It’s an acquisition that has been made in an effort to improve the Cortana voice assistant as well as Microsoft’s social chatbot XiaoIce, which has had more than 30 billion conversations on Chinese social networks since it was first released in China back in 2014.
“With the acquisition of Semantic Machines, we will establish a conversational AI centre of excellence in Berkeley to push forward the boundaries of what is possible in language interfaces,” Microsoft wrote in a blog post. “Combining Semantic Machines technology with Microsoft’s own AI advances, we aim to deliver powerful, natural and more productive user experiences that will take conversational computing to a new level.”
Semantic Machines has some pretty talented people at the helm.
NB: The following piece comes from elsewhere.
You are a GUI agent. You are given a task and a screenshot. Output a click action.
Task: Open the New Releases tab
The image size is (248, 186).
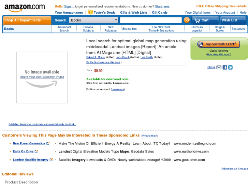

It’s being pioneered by tech entrepreneur, Dan Roth, as well as two prominent natural language AI researchers: Dan Klein from the University of California, Berkeley and Percy Liang from Stanford University.
While Microsoft highlights that it made the first “full duplex voice sense” chatbot system – a term that refers to the ability to communicate with an AI in both directions simultaneously – in XiaoIce.
Google recently made the same breakthrough in phone calls. Earlier this month, Google announced at I/O 2018 a duplex AI system that can make phone calls to shops and restaurants on behalf of a human. It hasn’t been without controversy, however, with concerns being raised about the possibility for duplicitous impersonations and further intrusive Google data mining.